YOUR TASK → Count the lines below that contain the word "Enable", and reply with that number alone.
::: MATERIAL FOR THIS TASK
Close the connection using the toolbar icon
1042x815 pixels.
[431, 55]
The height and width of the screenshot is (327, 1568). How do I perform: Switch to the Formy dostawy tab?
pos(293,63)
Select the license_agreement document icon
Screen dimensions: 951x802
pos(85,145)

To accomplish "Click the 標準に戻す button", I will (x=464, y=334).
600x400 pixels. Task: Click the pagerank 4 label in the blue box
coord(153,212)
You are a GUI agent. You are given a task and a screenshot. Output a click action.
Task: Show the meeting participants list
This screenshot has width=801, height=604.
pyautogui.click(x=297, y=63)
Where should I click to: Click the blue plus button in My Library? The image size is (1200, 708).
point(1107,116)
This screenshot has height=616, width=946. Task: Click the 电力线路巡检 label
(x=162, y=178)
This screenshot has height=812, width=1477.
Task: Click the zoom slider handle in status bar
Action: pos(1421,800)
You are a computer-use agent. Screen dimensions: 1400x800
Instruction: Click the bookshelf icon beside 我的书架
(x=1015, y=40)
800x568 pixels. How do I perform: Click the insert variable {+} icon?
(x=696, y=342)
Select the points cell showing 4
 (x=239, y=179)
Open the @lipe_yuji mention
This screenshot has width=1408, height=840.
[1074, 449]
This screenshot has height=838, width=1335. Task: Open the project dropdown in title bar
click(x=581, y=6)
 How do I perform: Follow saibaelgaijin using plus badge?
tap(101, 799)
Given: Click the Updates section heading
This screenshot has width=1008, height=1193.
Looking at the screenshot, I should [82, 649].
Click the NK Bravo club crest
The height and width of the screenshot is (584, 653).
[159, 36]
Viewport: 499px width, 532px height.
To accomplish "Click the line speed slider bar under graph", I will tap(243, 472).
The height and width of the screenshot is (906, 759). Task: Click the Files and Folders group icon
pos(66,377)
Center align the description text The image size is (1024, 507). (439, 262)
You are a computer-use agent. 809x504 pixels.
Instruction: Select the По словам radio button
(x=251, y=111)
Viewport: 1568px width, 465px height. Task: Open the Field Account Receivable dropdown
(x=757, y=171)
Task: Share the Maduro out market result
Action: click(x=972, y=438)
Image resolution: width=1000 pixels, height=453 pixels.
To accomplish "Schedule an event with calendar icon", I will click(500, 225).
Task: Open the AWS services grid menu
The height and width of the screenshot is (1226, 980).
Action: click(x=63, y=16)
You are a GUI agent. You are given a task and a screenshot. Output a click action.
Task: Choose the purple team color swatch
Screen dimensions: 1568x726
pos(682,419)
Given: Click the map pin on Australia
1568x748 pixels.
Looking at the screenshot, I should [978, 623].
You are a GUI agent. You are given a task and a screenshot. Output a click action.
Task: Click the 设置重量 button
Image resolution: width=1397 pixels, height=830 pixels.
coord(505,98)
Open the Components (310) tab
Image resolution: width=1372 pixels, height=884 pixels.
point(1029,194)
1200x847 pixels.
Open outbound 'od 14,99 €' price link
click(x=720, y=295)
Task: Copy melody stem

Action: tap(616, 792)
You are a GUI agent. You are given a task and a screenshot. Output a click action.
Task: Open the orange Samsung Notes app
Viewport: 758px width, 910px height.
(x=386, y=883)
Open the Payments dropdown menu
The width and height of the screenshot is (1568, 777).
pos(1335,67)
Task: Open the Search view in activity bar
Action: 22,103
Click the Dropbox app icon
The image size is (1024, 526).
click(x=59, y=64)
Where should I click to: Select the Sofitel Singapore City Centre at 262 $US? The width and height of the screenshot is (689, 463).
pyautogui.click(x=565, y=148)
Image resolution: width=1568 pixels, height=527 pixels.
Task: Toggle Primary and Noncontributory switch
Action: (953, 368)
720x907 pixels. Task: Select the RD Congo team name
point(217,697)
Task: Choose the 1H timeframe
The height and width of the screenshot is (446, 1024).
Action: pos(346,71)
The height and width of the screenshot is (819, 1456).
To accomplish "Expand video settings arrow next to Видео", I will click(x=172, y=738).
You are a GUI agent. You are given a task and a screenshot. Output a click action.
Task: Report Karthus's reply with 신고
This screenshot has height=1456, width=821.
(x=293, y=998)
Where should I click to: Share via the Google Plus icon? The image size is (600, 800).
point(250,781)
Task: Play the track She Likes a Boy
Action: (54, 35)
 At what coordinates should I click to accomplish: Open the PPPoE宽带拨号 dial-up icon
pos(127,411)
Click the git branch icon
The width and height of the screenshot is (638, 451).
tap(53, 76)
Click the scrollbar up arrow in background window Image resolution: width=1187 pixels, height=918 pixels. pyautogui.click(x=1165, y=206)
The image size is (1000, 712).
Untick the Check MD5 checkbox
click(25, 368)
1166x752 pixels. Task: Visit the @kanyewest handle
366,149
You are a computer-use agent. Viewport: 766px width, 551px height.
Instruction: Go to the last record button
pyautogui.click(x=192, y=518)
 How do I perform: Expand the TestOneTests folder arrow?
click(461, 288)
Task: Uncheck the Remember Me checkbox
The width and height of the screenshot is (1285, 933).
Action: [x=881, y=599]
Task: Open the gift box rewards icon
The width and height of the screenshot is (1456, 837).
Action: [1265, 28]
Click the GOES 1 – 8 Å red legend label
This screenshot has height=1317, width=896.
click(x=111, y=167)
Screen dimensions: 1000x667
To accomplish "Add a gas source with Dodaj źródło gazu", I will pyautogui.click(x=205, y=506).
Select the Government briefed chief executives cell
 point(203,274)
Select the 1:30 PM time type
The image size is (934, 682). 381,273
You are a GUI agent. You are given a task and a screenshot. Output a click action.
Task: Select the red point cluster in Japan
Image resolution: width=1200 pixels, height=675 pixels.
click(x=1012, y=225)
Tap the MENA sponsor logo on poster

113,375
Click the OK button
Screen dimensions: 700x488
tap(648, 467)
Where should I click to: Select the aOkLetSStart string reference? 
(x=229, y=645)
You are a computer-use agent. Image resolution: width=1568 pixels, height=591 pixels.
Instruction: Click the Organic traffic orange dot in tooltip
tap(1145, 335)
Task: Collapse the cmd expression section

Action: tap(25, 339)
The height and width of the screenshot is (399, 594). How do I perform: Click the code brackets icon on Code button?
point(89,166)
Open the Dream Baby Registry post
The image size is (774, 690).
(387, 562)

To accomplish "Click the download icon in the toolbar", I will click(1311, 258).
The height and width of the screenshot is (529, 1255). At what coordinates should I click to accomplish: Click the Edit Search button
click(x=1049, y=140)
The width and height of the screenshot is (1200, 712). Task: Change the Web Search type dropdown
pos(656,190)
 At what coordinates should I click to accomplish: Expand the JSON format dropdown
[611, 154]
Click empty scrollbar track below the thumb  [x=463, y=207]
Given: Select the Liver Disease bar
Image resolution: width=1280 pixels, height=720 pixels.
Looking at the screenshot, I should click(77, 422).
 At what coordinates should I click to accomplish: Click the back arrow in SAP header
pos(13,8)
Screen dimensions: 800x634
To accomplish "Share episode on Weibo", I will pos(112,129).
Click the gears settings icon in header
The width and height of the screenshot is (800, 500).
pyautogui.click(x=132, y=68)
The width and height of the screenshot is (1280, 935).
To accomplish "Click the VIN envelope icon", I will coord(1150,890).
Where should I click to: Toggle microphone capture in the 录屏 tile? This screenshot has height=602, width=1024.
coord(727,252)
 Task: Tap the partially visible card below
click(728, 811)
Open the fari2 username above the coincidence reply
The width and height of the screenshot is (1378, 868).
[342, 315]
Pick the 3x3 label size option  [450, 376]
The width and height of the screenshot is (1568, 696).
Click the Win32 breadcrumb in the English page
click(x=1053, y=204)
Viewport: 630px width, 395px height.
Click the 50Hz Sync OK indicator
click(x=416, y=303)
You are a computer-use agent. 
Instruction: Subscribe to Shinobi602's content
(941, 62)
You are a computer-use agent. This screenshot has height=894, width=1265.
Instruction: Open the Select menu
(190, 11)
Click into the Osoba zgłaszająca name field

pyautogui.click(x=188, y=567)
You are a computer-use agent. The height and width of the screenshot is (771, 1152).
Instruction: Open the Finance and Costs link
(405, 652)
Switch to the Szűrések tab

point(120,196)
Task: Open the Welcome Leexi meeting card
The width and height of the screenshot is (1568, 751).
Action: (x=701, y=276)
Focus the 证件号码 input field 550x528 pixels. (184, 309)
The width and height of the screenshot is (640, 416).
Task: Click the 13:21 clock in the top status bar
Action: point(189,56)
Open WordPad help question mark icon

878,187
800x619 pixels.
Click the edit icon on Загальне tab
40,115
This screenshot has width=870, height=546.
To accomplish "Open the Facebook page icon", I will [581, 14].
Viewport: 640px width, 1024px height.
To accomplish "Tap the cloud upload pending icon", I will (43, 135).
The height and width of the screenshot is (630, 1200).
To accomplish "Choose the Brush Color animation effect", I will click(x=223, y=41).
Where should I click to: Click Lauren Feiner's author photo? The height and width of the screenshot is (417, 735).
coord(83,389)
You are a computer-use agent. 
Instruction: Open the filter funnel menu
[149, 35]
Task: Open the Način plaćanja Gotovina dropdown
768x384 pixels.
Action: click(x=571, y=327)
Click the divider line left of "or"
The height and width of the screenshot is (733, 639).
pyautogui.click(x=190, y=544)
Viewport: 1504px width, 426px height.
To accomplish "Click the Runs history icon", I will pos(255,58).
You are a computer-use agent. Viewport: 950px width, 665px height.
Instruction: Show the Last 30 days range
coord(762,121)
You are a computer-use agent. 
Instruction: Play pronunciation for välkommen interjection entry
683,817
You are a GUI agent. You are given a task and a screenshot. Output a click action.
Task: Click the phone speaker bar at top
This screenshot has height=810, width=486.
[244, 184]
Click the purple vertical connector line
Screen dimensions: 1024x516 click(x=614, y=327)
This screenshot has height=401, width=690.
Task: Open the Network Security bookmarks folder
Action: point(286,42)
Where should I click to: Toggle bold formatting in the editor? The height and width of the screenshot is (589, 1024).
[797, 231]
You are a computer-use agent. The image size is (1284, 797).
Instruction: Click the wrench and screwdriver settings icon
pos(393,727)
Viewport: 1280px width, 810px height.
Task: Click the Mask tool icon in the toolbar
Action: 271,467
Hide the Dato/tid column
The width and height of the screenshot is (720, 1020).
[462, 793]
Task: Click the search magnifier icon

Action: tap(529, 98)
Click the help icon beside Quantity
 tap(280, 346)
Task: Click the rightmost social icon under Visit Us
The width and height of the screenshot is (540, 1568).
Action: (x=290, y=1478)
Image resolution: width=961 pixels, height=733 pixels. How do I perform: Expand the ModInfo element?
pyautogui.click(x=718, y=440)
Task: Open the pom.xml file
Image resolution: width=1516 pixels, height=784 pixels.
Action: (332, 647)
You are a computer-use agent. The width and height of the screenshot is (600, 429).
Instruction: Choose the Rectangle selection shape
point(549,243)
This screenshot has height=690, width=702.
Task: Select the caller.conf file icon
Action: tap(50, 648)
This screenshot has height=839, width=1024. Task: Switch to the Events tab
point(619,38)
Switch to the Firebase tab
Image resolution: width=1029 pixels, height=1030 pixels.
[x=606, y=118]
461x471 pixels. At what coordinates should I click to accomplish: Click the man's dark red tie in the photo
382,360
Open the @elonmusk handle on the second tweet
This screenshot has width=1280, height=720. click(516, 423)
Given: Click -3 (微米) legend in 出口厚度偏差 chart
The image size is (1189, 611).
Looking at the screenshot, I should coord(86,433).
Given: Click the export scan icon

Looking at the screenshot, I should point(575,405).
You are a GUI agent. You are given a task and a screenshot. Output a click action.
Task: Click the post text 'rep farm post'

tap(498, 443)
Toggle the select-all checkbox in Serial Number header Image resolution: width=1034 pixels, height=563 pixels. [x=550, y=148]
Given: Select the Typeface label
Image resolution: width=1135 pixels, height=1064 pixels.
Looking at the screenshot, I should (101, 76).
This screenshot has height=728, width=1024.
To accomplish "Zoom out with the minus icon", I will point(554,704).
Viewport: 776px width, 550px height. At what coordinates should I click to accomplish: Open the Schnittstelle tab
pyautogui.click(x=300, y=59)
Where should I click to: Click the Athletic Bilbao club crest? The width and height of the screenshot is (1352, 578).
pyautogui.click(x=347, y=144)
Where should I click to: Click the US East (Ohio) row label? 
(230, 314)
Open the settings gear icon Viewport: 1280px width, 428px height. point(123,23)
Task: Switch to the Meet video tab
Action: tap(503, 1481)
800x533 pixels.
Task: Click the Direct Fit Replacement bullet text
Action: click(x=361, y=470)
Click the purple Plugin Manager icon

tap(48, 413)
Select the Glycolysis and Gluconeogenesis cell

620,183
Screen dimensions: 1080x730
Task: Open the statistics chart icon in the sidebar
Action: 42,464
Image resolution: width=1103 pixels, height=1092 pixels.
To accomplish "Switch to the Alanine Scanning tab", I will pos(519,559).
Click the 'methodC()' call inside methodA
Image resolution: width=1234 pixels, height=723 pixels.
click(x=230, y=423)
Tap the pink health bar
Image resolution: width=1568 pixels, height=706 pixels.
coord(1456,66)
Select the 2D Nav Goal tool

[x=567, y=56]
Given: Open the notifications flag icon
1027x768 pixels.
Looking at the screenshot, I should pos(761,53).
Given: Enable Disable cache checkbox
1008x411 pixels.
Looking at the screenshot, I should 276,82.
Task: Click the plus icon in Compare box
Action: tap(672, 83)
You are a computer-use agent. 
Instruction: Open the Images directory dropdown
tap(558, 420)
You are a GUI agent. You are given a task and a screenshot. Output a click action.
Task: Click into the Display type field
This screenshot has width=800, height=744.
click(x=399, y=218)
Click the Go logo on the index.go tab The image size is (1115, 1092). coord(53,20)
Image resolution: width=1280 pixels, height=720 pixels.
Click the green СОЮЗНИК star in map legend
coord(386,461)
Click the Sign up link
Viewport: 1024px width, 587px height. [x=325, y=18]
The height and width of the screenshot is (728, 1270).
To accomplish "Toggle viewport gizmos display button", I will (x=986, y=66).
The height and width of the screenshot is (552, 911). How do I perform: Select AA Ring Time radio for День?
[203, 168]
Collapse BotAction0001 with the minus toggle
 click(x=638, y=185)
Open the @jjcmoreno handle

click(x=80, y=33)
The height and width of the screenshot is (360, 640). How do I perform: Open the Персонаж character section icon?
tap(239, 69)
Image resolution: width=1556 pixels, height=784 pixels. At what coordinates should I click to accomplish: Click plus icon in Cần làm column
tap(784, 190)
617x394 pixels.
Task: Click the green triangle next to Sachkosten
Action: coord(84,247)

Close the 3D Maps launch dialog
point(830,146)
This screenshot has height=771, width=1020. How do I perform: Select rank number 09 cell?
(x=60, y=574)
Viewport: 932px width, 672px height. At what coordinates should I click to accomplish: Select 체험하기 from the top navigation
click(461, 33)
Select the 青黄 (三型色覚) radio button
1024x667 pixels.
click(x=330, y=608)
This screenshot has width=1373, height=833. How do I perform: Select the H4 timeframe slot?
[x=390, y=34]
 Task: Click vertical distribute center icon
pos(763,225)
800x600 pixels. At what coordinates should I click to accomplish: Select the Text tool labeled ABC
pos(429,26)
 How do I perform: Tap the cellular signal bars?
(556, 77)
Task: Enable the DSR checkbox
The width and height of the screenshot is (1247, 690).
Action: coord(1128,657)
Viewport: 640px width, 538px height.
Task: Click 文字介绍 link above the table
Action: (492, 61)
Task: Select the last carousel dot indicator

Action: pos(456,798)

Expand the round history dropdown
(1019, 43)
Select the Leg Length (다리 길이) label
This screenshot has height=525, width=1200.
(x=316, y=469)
::::::
ANSWER BOX → 2